## ASSIGNMENT
All of the records should be restated word for word.

## RECORDS FOR THIS EXERCISE
*** Block opens ***

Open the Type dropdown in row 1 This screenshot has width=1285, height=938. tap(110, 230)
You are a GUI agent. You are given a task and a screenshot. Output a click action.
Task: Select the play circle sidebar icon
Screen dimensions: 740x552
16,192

*** Block closes ***

## TASK SOLUTION
Open the Type dropdown in row 1 This screenshot has width=1285, height=938. tap(110, 230)
You are a GUI agent. You are given a task and a screenshot. Output a click action.
Task: Select the play circle sidebar icon
Screen dimensions: 740x552
16,192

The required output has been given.